When you go from (a + b) + c to a + (b + c), you're invoking the associative property, not the commutative property.

The confusion between associativity and commutativity is the entire point of this thread!

[dbdr]

Is there a case involving NaN where they are not commutative? Do you mean getting a different bit-level representation of NaN?

[jcranmer]

IEEE 754 doesn't (usually) distinguish between different NaN encodings for the purposes of semantics--if the result is a NaN, it doesn't specify which NaN the result is. Most hardware vendors implement a form of NaN propagation: when both inputs are NaN, one of the operands is returned, for example, always the left NaN is returned if both are NaN.
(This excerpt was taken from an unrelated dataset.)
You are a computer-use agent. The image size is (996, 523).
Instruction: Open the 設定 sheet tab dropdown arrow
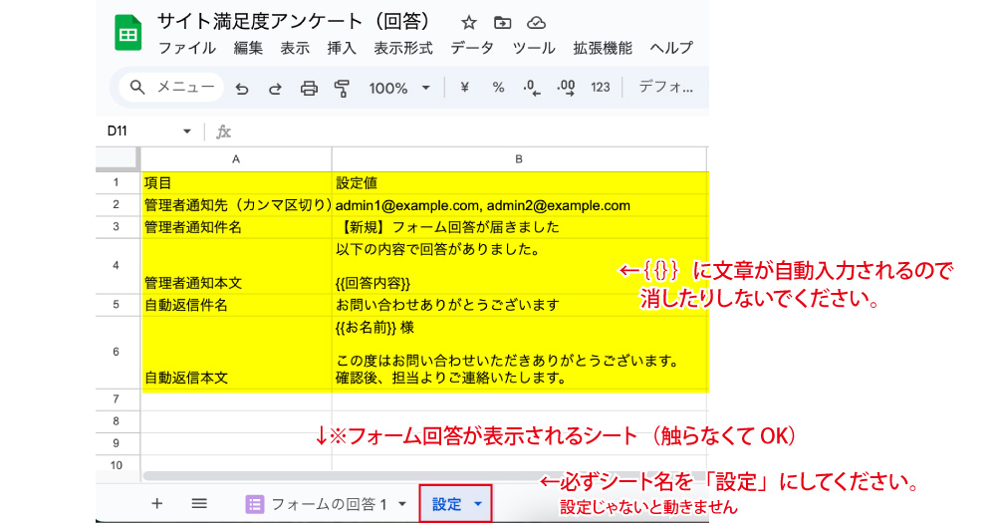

As a side note: all compilers I'm aware of make almost no guarantees on preserving the value of NaN payloads, hence they consider floating-point operations to be fully commutative, and there's no general way to guarantee that they evaluate in exactly the order you specified.

[Remnant44]

In practical use for simd, various min/max operations. On Intel at least, they propagate nan or not based on operand order

[boulos]

Also all comparisons.

[immibis]

Does (1.00000+-0.99999)+0.00000582618 != 0.00000582618+(-0.99999+1.00000) ? This would disprove commutativity. But I think they're equal.

[zygentoma]

You still need to specify an evaluation order …